Research centers can show the improvements in, say, medical science, energy technology or climate modeling that more powerful simulations will bring. In the science arena, there are applications waiting for thousands of times more compute power.

And so the well-justified, increased budget is usually signed off, and the procurement of the next, bigger supercomputer begins. But can these recurring budget increases continue?

Budget threats

First is the challenge of getting useful work out of increasingly big and complex supercomputers--hundreds of thousands of threads of parallelism with hierarchical structure have to be coordinated in a leading-edge simulation. I addressed that, in part, in an earlier article, so no more here.

Second is the power cost--and this is the killer. I mentioned earlier that greener supercomputers just enable the centers to cram more in. But a follow-on effect is starting to occur.

Spending several million pounds capital, followed by £100,000 (US$148,190) per year on electricity, is not going to cause concern. But we are heading towards the point where the center will have to admit to their funding agency or board that, over the course of the life of the latest supercomputer, the largest share of the money in the total cost of ownership will go on electricity.

In the next couple of years, a budget of a few tens of millions of pounds will buy a supercomputer that will consume £10 million (US$14.8 million) per year in electricity. Psychologically, that's a very different sell to whoever is funding the project. Approving a large budget for electricity, with a moderate capital outlay for the supercomputer to consume that electricity, will be problematic, however great the benefits in the business case.

Buying a world-class facility that improves business output makes those who hold the purse strings feel good. But committing to massive electricity requirements in an environmentally aware world, with uncertain energy costs, will make them nervous.

The third threat to budget increases is publicity. Taxpayers or shareholders will probably not notice or worry about a project cost of a few million pounds. But a £100 million (US$148 million) project will cause those shareholders or taxpayers, as well as the budget holders, to ask: "Why?"
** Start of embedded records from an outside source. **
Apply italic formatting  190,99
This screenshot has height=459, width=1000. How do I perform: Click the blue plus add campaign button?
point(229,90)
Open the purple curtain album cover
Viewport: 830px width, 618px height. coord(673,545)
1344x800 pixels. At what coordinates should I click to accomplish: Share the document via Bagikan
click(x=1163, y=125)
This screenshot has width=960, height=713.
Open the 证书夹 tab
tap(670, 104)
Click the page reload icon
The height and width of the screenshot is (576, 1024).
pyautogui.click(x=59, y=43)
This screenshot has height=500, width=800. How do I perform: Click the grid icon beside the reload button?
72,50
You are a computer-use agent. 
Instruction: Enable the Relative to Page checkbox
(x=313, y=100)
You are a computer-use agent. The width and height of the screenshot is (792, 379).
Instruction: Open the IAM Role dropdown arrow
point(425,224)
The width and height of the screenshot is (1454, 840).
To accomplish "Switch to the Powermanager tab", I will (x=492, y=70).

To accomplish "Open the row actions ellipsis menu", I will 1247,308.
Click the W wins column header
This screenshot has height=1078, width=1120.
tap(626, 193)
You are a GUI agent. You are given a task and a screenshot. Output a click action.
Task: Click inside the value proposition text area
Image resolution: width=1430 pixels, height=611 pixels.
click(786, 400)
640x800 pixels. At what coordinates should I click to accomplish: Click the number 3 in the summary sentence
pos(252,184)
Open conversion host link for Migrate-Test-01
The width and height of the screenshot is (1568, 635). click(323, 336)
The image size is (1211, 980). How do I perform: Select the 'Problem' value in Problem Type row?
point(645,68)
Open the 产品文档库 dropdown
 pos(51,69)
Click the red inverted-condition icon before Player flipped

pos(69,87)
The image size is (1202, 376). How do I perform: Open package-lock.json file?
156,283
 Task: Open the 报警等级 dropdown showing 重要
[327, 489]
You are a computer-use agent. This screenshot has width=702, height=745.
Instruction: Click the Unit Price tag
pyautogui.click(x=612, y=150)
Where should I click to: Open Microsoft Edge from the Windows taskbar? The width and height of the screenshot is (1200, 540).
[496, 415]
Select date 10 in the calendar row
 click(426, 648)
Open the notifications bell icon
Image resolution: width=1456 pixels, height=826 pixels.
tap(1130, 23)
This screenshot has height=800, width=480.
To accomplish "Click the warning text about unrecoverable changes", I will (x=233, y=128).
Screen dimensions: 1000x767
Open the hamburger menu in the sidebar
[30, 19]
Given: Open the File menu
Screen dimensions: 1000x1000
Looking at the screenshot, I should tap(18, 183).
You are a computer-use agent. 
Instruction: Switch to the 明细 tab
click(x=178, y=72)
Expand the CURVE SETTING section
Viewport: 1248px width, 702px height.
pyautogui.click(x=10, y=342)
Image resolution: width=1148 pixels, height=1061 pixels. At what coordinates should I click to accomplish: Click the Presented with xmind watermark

Explaining HPC to those intimately involved in the business, such as the board, or to the community, in the shape of the funding agency, is not always easy, even with proven benefits. But trying to explain to the public or to distant shareholders what HPC is and why it is a good investment is a much harder proposition.

However, undertaking such an explanation will reap far greater benefits than just getting the investment through. It will evangelize the contribution of HPC to a much wider audience. It might inspire more to consider the area as a career. It might spread the use of HPC more widely. All those results will help make the costs and use of HPC more viable for the future.

Showing what HPC can do and how it contributes to your business is not a nuisance step in the investment process--it is an opportunity to improve the future of HPC itself.

As vice president of HPC at the Numerical Algorithms Group, Andrew Jones leads the company's HPC services and consulting business, providing expertise in parallel, scalable and robust software development. Jones is well known in the supercomputing community. He is a former head of HPC at the University of Manchester and has more than 10 years' experience in HPC as an end user.